Contact:   Mark Greenberg
           (973) 455-5445


                 ALLIEDSIGNAL OFFER FOR AMP WILL GO FORWARD


     MORRIS TOWNSHIP, New Jersey, August 21, 1998 - AlliedSignal Inc.
(NYSE: ALD) today responded to AMP's rejection of its cash tender offer of
$44.50 for all shares of AMP. "AMP's rejection of our offer and refusal
even to meet and negotiate will not deter us from pursuing our offer and
consent solicitation," said Larry Bossidy, Chairman and Chief Executive
Officer of AlliedSignal Inc. "We believe the shareowners will prefer the
certainty of our cash offer, which represents a premium of 55% over what
AMP shares were selling for before our offer, to the uncertainty of AMP's
latest promises to reform. 

     "AMP has had ample opportunity to restructure and fix the company,"
said Bossidy, "but its ability to change on its own is at best improbable.
AMP's manufacturing and administrative structures are antiquated, its
margins are lower than its competitors, and its market share is eroding,
resulting in plummeting profits and a bleak future for AMP's shareowners,
employees and communities. 

     "The so-called `profit improvement initiatives' discussed by AMP in
its announcement today represent another in a long series of restructurings
undertaken by AMP over the past two years to cope with the company's
shortcomings." said Bossidy. "These plans have failed in the past and in
our view will fail again inasmuch as the same people and the same culture
have been in place throughout this painful process. Investors' vote of no
confidence in the latest plan can be measured by the decline in AMP's stock
price from $34.81 when the plan was announced in June to $28.13 just before
our offer.

     "The new AMP CEO has been part of AMP's management team since 1994 and
admits he is a `principal architect' of these plans," said Bossidy. "He has
neither the experience nor the track record that should give shareowners
confidence that AMP's current restructuring plan will be any more
successful than its previous ones. It is puzzling that a company in dire
operating straits would appoint as CEO someone who had no operating
experience prior to this year.

     "The record of AMP announcements over the past three years has been
one of alternating promises of rosy outlooks and reports of disappointing
results coupled with blame placed on Asia and several other factors," said
Bossidy. "AMP's competitors, subject to the same market conditions, have
outperformed AMP. AMP doesn't talk about the real problem -- inept
management.

     "Flawed strategies, missed forecasts and failed restructuring efforts
have seriously eroded the value of AMP, and another failure could
eventually threaten its very existence," said Bossidy. "Stories of the
decline of once-great companies are not new to American business, and
history is replete with examples of companies that have been unsuccessful
in fixing themselves from the inside.

     "What AMP needs is not a game of musical chairs in the executive
suite, but rather the infusion of a fresh approach by experienced outside
leaders who have demonstrated success," said Bossidy. "During the five
years prior to our offer, AlliedSignal shareowners enjoyed a 142% increase
in their share price, and since the current AlliedSignal management took
office in mid-1991, the share price has more than quintupled. Over the five
years prior to AlliedSignal's offer, AMP shares declined in value by 11%.

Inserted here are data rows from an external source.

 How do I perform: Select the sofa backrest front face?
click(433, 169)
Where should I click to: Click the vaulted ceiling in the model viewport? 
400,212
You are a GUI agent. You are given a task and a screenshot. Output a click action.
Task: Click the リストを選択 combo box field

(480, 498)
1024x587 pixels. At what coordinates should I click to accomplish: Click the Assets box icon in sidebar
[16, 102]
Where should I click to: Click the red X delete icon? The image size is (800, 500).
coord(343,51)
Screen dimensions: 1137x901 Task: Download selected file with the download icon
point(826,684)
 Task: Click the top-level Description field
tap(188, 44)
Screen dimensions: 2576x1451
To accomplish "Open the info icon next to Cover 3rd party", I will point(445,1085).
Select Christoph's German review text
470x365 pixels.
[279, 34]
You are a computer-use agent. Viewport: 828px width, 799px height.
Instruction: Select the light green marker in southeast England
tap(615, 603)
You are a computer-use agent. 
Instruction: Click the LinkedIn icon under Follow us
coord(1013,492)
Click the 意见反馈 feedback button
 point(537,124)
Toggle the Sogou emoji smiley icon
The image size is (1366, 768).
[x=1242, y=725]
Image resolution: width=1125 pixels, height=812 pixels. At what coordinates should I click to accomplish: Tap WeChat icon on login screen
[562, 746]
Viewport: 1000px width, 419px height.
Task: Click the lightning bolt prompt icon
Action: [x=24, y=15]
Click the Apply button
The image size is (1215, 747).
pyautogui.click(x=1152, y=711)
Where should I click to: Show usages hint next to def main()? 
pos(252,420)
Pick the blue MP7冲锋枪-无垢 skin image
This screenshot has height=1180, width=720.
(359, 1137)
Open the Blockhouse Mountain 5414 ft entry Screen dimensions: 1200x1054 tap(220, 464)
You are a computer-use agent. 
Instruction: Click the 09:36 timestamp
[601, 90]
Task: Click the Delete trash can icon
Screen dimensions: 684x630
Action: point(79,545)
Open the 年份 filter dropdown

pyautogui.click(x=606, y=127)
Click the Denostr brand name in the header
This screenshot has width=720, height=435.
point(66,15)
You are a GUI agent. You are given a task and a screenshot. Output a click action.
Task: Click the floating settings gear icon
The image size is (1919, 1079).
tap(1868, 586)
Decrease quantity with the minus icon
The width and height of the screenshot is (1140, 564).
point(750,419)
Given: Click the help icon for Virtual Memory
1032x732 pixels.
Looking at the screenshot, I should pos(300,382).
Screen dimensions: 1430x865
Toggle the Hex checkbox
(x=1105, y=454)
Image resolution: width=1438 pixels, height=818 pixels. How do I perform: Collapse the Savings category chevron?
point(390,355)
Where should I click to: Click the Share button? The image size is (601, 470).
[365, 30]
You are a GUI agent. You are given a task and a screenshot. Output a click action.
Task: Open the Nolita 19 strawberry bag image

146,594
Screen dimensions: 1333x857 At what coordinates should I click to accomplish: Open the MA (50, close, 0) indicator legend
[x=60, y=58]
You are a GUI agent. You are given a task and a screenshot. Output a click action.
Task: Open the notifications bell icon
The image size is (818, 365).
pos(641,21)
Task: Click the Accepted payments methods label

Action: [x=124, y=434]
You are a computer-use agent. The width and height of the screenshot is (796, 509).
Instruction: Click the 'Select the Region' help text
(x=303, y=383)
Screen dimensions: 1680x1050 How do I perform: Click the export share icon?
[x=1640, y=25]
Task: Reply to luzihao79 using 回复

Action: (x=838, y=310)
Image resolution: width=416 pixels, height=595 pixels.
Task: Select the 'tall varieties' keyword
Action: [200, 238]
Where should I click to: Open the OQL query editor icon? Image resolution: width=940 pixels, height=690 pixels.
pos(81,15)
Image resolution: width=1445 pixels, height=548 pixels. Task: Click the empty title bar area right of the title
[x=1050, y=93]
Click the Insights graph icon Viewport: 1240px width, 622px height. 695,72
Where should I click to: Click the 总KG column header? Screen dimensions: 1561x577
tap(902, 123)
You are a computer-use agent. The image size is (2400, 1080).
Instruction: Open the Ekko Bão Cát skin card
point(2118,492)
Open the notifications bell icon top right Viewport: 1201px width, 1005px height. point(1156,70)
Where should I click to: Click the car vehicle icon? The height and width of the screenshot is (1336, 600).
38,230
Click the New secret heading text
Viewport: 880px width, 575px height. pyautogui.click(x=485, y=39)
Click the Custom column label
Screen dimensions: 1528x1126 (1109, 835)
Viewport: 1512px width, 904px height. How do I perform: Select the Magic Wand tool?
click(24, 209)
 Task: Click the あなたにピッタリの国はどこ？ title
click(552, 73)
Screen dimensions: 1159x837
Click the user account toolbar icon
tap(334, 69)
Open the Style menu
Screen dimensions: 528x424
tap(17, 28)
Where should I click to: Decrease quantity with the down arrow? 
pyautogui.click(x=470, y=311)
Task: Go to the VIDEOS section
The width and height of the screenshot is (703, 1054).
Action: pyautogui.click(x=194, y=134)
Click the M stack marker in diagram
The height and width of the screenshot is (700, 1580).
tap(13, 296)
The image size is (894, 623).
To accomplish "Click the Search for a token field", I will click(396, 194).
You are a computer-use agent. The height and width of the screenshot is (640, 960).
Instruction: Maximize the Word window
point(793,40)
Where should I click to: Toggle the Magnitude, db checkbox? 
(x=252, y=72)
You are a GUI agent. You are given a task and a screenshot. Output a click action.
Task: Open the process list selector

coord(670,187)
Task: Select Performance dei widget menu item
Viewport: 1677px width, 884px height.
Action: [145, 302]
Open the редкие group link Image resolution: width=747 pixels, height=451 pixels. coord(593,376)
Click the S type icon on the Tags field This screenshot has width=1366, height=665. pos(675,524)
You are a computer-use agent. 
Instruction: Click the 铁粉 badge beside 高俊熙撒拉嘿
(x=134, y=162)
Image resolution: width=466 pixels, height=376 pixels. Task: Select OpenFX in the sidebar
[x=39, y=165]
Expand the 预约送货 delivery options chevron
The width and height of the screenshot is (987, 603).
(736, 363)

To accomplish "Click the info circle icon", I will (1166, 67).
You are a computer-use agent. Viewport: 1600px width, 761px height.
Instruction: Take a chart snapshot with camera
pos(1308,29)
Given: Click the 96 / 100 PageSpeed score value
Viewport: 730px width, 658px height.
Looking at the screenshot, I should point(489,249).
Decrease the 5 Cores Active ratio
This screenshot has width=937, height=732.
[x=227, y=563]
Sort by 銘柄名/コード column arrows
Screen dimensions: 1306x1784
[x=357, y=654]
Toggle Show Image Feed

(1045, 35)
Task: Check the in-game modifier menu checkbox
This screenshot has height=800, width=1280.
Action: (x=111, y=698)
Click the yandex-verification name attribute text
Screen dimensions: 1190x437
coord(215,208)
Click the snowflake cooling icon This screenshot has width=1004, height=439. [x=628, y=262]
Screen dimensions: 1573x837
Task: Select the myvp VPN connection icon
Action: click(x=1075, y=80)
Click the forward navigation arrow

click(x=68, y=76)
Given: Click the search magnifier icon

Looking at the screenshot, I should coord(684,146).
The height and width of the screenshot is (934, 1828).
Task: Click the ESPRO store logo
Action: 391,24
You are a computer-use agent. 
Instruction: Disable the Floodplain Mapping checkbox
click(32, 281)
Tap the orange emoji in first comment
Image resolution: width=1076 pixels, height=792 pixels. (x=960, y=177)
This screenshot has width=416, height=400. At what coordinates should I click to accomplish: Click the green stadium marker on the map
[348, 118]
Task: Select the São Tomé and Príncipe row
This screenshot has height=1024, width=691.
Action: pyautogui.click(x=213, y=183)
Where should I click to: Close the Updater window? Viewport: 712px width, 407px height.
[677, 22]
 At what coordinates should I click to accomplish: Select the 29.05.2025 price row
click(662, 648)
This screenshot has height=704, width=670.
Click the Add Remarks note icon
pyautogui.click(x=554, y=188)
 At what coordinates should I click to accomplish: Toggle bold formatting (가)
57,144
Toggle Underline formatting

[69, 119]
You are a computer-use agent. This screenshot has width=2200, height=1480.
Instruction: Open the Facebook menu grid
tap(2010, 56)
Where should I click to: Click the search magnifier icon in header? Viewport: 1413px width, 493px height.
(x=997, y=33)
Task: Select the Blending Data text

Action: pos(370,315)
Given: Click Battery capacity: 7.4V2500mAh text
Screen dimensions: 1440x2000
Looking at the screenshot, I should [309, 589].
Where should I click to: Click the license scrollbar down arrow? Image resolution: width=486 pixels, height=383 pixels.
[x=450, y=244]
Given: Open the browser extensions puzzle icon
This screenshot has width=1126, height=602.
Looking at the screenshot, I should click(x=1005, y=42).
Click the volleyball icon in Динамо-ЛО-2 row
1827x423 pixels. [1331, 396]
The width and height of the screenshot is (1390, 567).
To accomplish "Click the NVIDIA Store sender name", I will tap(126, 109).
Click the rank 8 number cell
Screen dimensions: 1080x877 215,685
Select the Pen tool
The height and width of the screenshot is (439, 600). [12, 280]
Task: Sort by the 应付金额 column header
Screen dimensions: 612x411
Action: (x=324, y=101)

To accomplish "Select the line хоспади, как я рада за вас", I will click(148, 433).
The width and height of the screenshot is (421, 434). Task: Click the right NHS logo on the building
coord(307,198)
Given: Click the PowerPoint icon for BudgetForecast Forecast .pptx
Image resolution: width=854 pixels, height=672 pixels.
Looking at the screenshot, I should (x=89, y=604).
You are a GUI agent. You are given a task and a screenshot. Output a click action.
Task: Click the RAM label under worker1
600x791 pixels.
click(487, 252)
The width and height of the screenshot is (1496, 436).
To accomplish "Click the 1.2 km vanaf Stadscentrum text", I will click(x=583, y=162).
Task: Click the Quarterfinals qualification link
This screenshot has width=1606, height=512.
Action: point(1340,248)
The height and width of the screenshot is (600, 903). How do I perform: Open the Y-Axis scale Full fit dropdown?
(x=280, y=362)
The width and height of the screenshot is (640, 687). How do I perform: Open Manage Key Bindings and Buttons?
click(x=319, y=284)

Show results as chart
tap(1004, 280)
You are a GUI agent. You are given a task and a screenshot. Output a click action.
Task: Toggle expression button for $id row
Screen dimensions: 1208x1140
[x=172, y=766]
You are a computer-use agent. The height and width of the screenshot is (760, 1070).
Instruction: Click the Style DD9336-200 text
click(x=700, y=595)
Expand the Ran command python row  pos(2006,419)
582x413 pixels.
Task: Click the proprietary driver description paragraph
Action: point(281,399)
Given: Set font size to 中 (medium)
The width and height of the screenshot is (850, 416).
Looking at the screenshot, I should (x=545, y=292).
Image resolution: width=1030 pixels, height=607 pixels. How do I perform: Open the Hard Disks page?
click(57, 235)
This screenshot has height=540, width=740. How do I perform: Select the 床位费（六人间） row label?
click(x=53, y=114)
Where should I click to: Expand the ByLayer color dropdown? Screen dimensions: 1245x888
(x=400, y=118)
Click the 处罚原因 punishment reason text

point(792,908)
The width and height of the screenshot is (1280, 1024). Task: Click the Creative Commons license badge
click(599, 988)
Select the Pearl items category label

     "AMP's board should let its shareowners decide whether to accept our
$44.50 offer or risk having their stock return to the $28-to-$29 level it
was at before we announced our offer," said Bossidy. "The AMP board's
actions announced today have not presented its shareowners with any viable
financial alternative to our offer and instead are clearly intended to
prevent AMP shareowners from deciding for themselves whether they wish to
accept our offer. 

     "We're convinced that a combination of AMP and AlliedSignal is in the
best interests of all the stakeholders of both companies," said Bossidy.
"AMP's announcement today has not diminished our resolve to move forward
aggressively. We're confident that when AMP shareowners tender their shares
to us and support our consent proposals, AMP's board will respect their
wishes and remove all obstacles to negotiating and consummating a
transaction."

     Based in Morris Township, New Jersey, AlliedSignal Inc. is an advanced
technology and manufacturing company serving customers worldwide with
aerospace and automotive products, chemicals, fibers, plastics and advanced
materials. Its 1997 sales were $14.5 billion. The company, a component of
the Dow Jones Industrial Average, employs 70,500 people at 300 facilities
in 40 countries. Fortune magazine recently named the company to its lists
of the "Most Admired Companies" and "100 Best Companies To Work For."
Information about AlliedSignal is available on the Internet at
http://www.alliedsignal.com/.



                CERTAIN INFORMATION CONCERNING PARTICIPANTS

     AlliedSignal Inc. ("AlliedSignal"), PMA Acquisition Corporation
("Acquisition Subsidiary") and certain other persons named below may
solicit the consent of shareholders (a) to elect seventeen nominees (the
"Nominees") as directors of AMP Incorporated ("AMP") pursuant to a
shareholder action by written consent (the "Consent Solicitation") and (b)
in favor of the adoption of three proposals to amend the By-laws of AMP.
The participants in this solicitation may include the directors of
AlliedSignal (Hans W. Becherer, Lawrence A. Bossidy (Chairman of the Board
and Chief Executive Officer), Ann M. Fudge, Paul X. Kelley, Robert P.
Luciano, Robert B. Palmer, Russell E. Palmer, Frederic M. Poses (President
and Chief Operating Officer), Ivan G. Seidenberg, Andrew C. Sigler, John R.
Stafford, Thomas P. Stafford, Robert C. Winters and Henry T. Yang), each of
whom is a Nominee; and the following executive officers and employees of
AlliedSignal: Peter M. Kreindler (Senior Vice President, General Counsel
and Secretary), Donald J. Redlinger (Senior Vice President-Human Resources
and Communications), and Richard F. Wallman (Senior Vice President and
Chief Financial Officer), each of whom is a Nominee, and Robert F. Friel
(Vice President and Treasurer), John W. Gamble, Jr. (Assistant Treasurer),
John L. Stauch (Director, Investor Relations), Robert J. Buckley (Manager,
Investor Relations), G. Peter D'Aloia (Vice President, Planning &
Development) and James V. Gelly (Vice President, Finance, Aerospace
Marketing, Sales & Service).

     As of the date of this communication, AlliedSignal is the beneficial
owner of 100 shares of Common Stock without par value of AMP. Other than
set forth herein, as of the date of this communication, neither
AlliedSignal, Acquisition Subsidiary nor any of their respective directors,
executive officers or other representatives or employees of AlliedSignal,
any Nominees or other persons known to AlliedSignal who may solicit proxies
has any security holdings in AMP. AlliedSignal disclaims beneficial
ownership of any securities of AMP held by any pension plan or other
employee benefits plan of AlliedSignal or by any affiliate of AlliedSignal.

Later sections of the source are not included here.